Planter, entrepreneur, soldier. Hammond was born on February 18, 1728, in Richmond County, Virginia, the son of John Hammond and Katherine Dobyns. In 1765 he moved to Augusta, Georgia, where he soon became a merchant and also operated a ferry across the Savannah River. Before leaving Virginia, he married Mary Ann Taylor, with whom he produced one son. Prior to the Revolutionary War, he purchased six hundred acres of land on the South Carolina side of the Savannah River and lived there by 1771. Operating a store, Hammond also cultivated tobacco and later became a tobacco inspector for the area. By around 1770, the firm of LeRoy Hammond & Company had received more than £10,000 from the colonial government to purchase land and build courthouses and jails in the upcountry.

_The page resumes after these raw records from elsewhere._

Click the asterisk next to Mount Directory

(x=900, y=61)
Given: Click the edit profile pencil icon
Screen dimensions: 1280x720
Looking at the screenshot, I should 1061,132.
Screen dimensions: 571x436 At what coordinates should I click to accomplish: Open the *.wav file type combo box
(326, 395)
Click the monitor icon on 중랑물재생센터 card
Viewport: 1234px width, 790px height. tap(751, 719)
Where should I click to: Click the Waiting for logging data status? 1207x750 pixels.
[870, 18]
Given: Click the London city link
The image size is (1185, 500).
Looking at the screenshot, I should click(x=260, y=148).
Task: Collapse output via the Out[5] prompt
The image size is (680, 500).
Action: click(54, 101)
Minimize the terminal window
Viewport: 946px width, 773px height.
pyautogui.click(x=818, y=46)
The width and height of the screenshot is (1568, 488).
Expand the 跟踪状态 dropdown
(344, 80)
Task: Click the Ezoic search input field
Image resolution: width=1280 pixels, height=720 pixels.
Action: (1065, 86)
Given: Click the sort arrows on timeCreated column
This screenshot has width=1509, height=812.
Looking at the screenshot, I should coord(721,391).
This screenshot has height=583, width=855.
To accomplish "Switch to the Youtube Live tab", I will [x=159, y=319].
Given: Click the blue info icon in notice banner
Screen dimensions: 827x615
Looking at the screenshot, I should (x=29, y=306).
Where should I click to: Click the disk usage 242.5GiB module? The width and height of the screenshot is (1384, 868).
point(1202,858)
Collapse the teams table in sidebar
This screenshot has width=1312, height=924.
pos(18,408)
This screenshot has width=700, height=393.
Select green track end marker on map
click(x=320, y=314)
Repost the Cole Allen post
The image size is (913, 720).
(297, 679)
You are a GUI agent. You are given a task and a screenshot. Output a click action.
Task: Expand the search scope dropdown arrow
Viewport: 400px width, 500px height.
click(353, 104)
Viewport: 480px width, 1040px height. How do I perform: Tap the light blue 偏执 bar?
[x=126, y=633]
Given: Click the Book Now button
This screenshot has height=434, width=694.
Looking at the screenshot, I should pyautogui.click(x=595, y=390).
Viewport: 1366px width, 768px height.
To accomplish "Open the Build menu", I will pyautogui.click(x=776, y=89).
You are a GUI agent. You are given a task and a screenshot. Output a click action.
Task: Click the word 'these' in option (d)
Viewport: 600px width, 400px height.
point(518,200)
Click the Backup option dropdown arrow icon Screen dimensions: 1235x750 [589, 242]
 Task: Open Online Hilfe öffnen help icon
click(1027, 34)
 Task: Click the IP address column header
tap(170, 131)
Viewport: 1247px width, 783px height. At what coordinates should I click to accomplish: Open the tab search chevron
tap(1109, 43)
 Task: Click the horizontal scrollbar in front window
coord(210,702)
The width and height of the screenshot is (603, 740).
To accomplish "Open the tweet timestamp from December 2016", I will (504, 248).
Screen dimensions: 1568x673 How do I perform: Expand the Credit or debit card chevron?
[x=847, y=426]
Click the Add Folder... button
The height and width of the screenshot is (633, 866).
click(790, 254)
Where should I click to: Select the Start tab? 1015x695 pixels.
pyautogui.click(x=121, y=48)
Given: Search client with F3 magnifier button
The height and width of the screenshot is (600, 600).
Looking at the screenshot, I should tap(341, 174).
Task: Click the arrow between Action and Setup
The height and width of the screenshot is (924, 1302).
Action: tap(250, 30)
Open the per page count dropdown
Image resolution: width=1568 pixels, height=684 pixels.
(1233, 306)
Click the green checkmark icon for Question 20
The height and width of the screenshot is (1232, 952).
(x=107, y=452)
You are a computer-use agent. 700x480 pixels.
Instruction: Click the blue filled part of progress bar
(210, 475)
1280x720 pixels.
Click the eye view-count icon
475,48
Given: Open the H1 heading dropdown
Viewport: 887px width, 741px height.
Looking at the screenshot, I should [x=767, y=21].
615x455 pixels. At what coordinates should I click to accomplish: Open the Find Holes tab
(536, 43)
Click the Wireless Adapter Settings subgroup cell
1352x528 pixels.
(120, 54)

As war with Britain drew near, Hammond volunteered his services to the patriots. One of his first duties was to aid William Henry Drayton and William Tennant in their 1775 tour of the upcountry to win support among its residents for independence. The following year he served as one of Andrew Williamson’s captains in the Cherokee War of 1776. Hammond distinguished himself by rallying his mounted ranger unit after it was ambushed near Seneca Town. The unit was initially stopped and on the verge of running from the field. Hammond dashed forward to rally his men and force the enemy to retreat. While some Loyalists and Cherokees were captured, the main leaders escaped. Two years later, in 1778, Hammond was appointed a commissioner to conciliate the Indian nations and to negotiate a peace with the Upper and Lower Creeks. He served in several skirmishes and battles of the war, including the Battle of Stono (June 20, 1779), the siege of Ninety Six (May 22–June 17, 1781) and the Battle of Eutaw Springs (September 8, 1781). By the summer of 1781 Hammond was serving under General Nathanael Greene, who assigned Hammond’s regiment to defend patriot areas against Loyalist incursions.
During and after his military service, Hammond represented Ninety Six District as a representative in the First (1775) and Second (1776) Provincial Congresses, and then in the new General Assembly. In 1776 he resigned from the state House on his election to the Legislative Council. After the war he returned to represent his district in the Third (1779–1780) through the Seventh (1787– 1788) General Assemblies. Hammond also served in local offices including justice of the peace for Ninety Six District (1774) and for Edgefield District (1785), road commissioner (1778, 1784), and commissioner for inspection and exportation of tobacco at Snow Hill (1785). At his death, Hammond owned fifty-four slaves, an inspection warehouse at Falmouth in Edgefield District, and two lots in Springfield. He died between May 14, 1790, when his will was written, and July 1790, when it was proved.
Bailey, N. Louise, Mary L. Morgan, and Carolyn R. Taylor, eds. Biographical Directory of the South Carolina Senate, 1776–1985. 3 vols. Columbia: University of South Carolina Press, 1986.